● TUJUAN TUGAS: Ubah semua baris dalam listing di bawah menjadi daftar bernomor tanpa baris kosong. Gambarnya jangan dimasukkan ke jawaban.

━━━ DATA YANG DIAMBIL ━━━

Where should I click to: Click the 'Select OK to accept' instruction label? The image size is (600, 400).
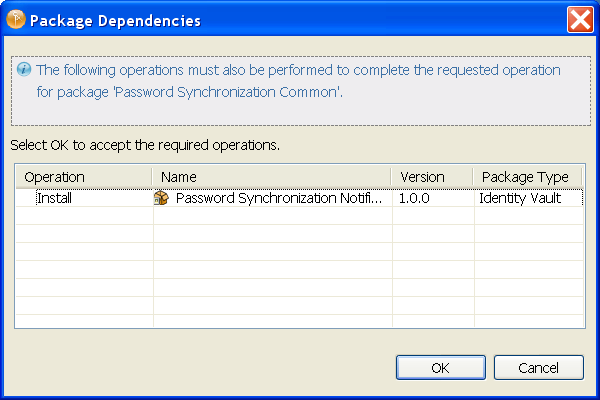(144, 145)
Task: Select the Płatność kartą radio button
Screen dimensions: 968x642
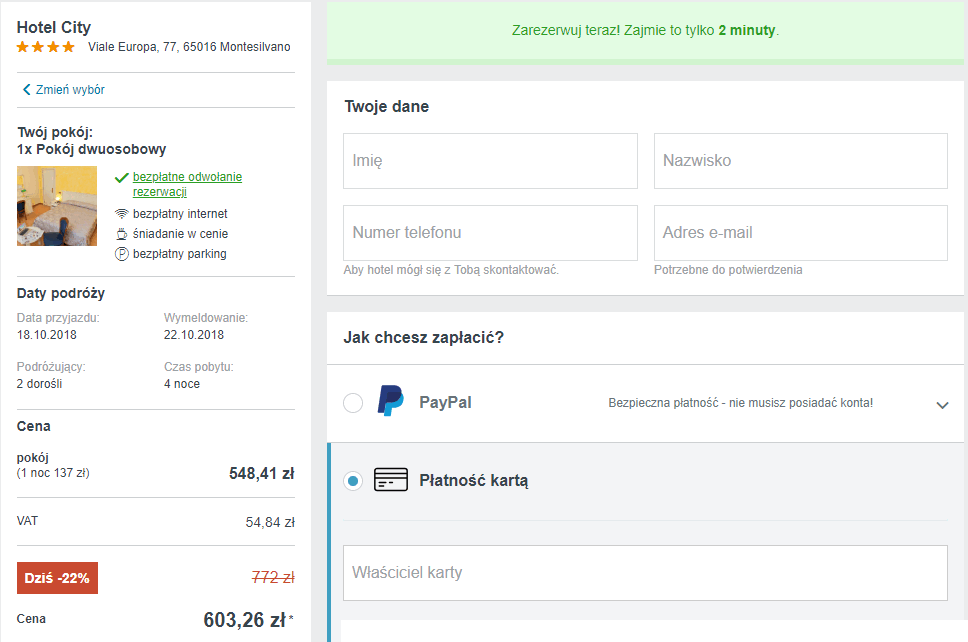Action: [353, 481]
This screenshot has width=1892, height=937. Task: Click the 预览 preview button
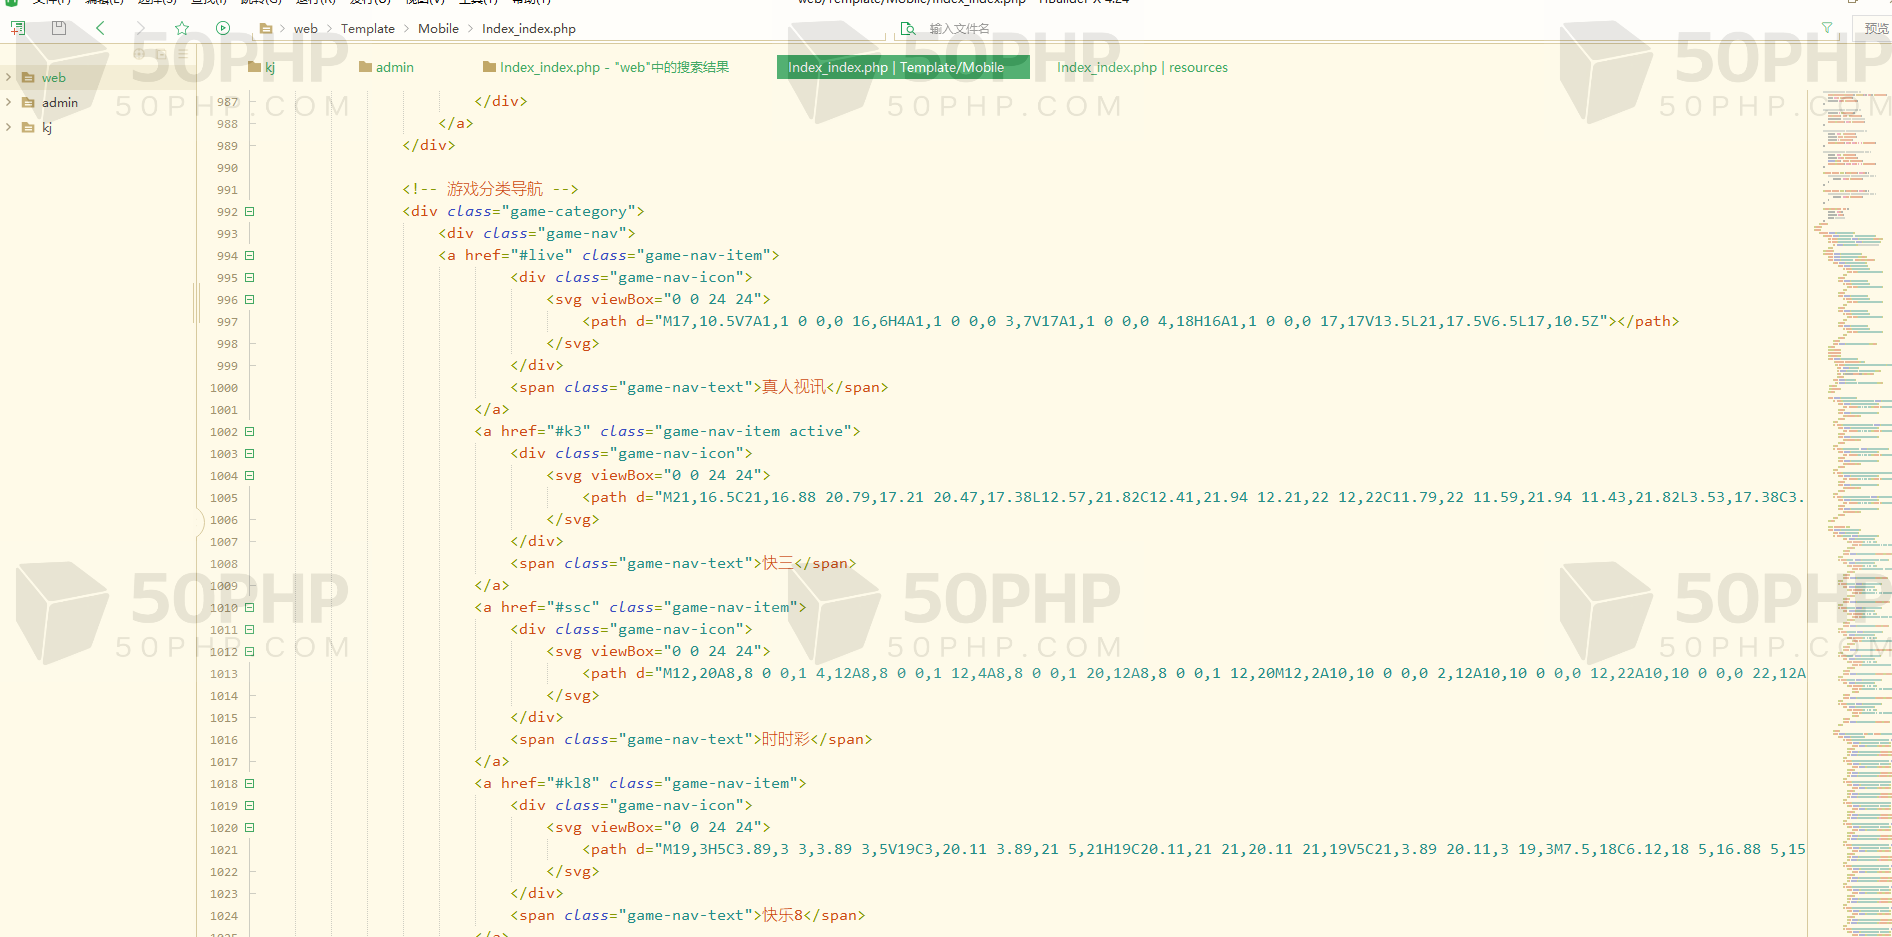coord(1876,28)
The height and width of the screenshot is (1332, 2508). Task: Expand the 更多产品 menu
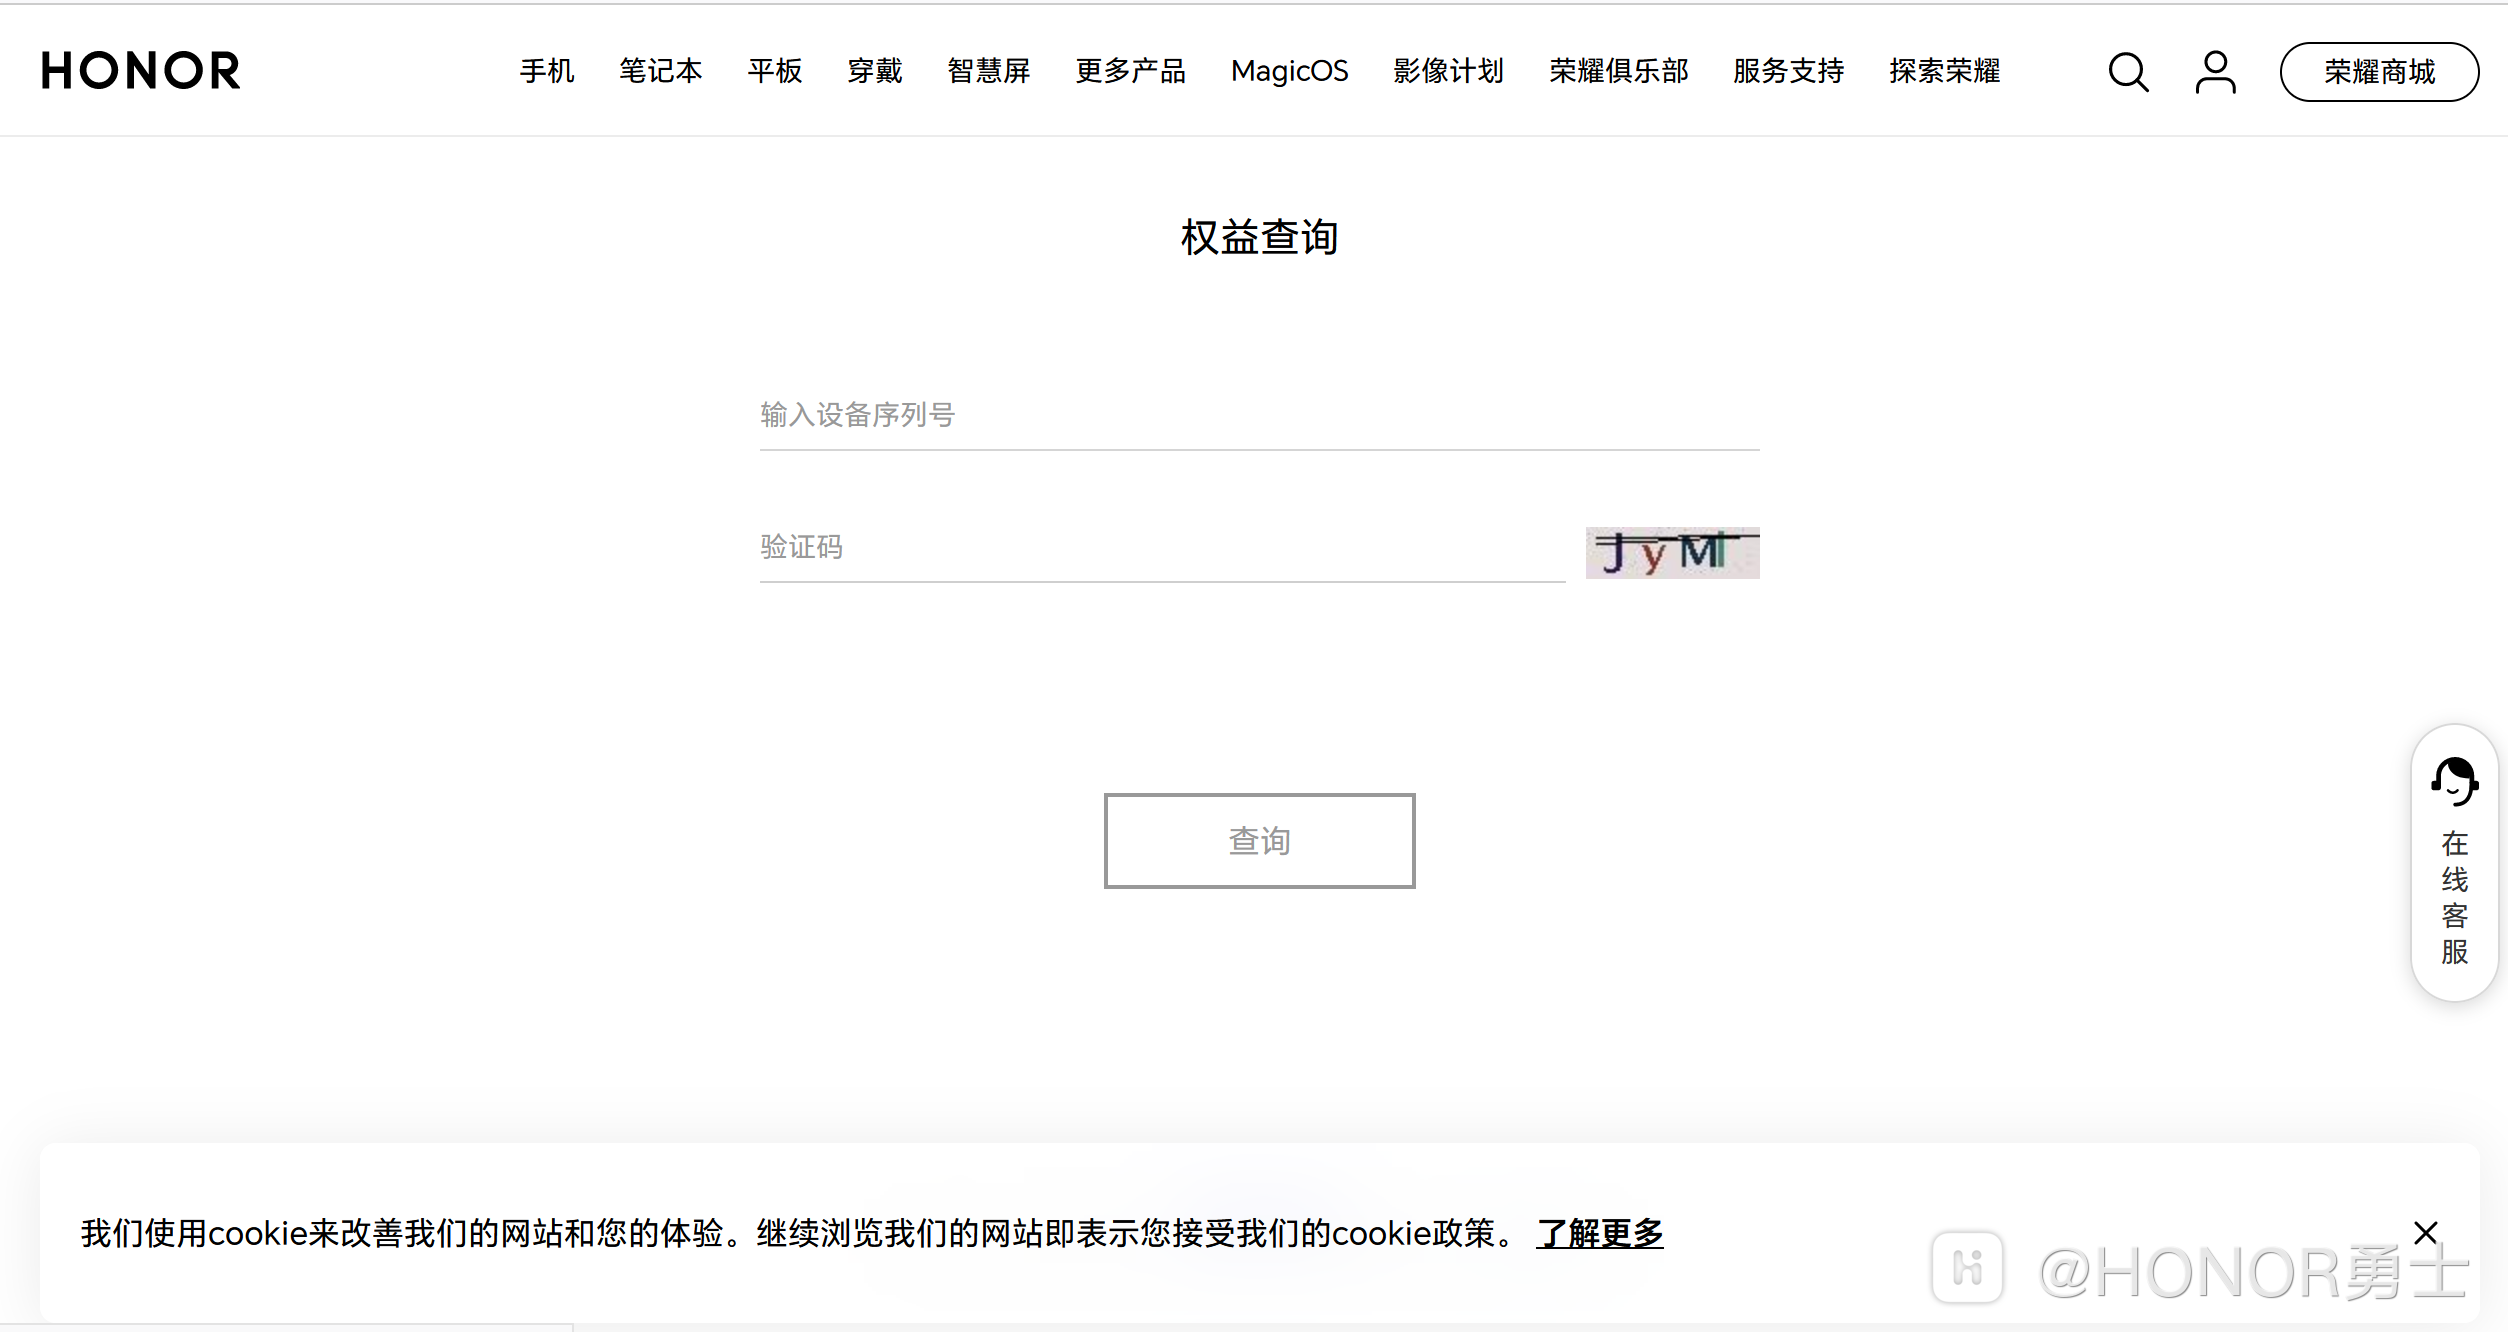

━━━

● JAWABAN TERTULIS:
1. Where should I click to: Click the 'Select OK to accept' instruction label? The image size is (600, 400).
2. (144, 145)
3. Task: Select the Płatność kartą radio button
4. Screen dimensions: 968x642
5. Action: [353, 481]
6. This screenshot has width=1892, height=937. Task: Click the 预览 preview button
7. coord(1876,28)
8. The height and width of the screenshot is (1332, 2508). Task: Expand the 更多产品 menu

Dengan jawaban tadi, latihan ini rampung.